--- AVAILABLE DATA ---
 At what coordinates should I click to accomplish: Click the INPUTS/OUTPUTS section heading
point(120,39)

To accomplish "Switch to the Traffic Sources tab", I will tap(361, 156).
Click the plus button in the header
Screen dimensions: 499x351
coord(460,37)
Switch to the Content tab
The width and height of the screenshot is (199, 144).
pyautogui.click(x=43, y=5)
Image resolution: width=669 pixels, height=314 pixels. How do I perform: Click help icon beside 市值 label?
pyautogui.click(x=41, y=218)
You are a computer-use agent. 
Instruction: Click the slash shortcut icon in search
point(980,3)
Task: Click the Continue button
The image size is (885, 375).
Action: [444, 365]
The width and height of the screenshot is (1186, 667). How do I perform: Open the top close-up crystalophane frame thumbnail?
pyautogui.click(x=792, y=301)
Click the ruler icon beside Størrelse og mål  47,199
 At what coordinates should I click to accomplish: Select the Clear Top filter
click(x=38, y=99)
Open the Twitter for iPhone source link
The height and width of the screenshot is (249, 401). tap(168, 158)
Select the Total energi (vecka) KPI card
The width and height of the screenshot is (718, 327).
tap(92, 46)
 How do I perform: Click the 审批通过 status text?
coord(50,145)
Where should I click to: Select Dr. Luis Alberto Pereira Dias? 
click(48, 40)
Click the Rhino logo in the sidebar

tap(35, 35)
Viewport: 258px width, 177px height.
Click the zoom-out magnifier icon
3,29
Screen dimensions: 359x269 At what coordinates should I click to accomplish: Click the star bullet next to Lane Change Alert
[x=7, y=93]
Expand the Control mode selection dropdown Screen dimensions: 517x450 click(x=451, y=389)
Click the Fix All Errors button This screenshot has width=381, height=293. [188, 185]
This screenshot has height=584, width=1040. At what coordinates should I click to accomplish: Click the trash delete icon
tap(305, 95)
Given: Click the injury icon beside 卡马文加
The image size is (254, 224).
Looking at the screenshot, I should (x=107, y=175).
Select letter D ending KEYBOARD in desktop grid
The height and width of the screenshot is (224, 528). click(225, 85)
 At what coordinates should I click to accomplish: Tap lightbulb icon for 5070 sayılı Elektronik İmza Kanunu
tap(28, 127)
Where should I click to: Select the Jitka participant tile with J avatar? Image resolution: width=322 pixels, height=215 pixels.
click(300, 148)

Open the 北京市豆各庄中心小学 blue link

--- ACTIVITY ---
Give back all the data exactly as written.

--- RESPONSE TO THE EXERCISE ---
 At what coordinates should I click to accomplish: Click the INPUTS/OUTPUTS section heading
point(120,39)

To accomplish "Switch to the Traffic Sources tab", I will tap(361, 156).
Click the plus button in the header
Screen dimensions: 499x351
coord(460,37)
Switch to the Content tab
The width and height of the screenshot is (199, 144).
pyautogui.click(x=43, y=5)
Image resolution: width=669 pixels, height=314 pixels. How do I perform: Click help icon beside 市值 label?
pyautogui.click(x=41, y=218)
You are a computer-use agent. 
Instruction: Click the slash shortcut icon in search
point(980,3)
Task: Click the Continue button
The image size is (885, 375).
Action: [444, 365]
The width and height of the screenshot is (1186, 667). How do I perform: Open the top close-up crystalophane frame thumbnail?
pyautogui.click(x=792, y=301)
Click the ruler icon beside Størrelse og mål  47,199
 At what coordinates should I click to accomplish: Select the Clear Top filter
click(x=38, y=99)
Open the Twitter for iPhone source link
The height and width of the screenshot is (249, 401). tap(168, 158)
Select the Total energi (vecka) KPI card
The width and height of the screenshot is (718, 327).
tap(92, 46)
 How do I perform: Click the 审批通过 status text?
coord(50,145)
Where should I click to: Select Dr. Luis Alberto Pereira Dias? 
click(48, 40)
Click the Rhino logo in the sidebar

tap(35, 35)
Viewport: 258px width, 177px height.
Click the zoom-out magnifier icon
3,29
Screen dimensions: 359x269 At what coordinates should I click to accomplish: Click the star bullet next to Lane Change Alert
[x=7, y=93]
Expand the Control mode selection dropdown Screen dimensions: 517x450 click(x=451, y=389)
Click the Fix All Errors button This screenshot has width=381, height=293. [188, 185]
This screenshot has height=584, width=1040. At what coordinates should I click to accomplish: Click the trash delete icon
tap(305, 95)
Given: Click the injury icon beside 卡马文加
The image size is (254, 224).
Looking at the screenshot, I should (x=107, y=175).
Select letter D ending KEYBOARD in desktop grid
The height and width of the screenshot is (224, 528). click(225, 85)
 At what coordinates should I click to accomplish: Tap lightbulb icon for 5070 sayılı Elektronik İmza Kanunu
tap(28, 127)
Where should I click to: Select the Jitka participant tile with J avatar? Image resolution: width=322 pixels, height=215 pixels.
click(300, 148)

Open the 北京市豆各庄中心小学 blue link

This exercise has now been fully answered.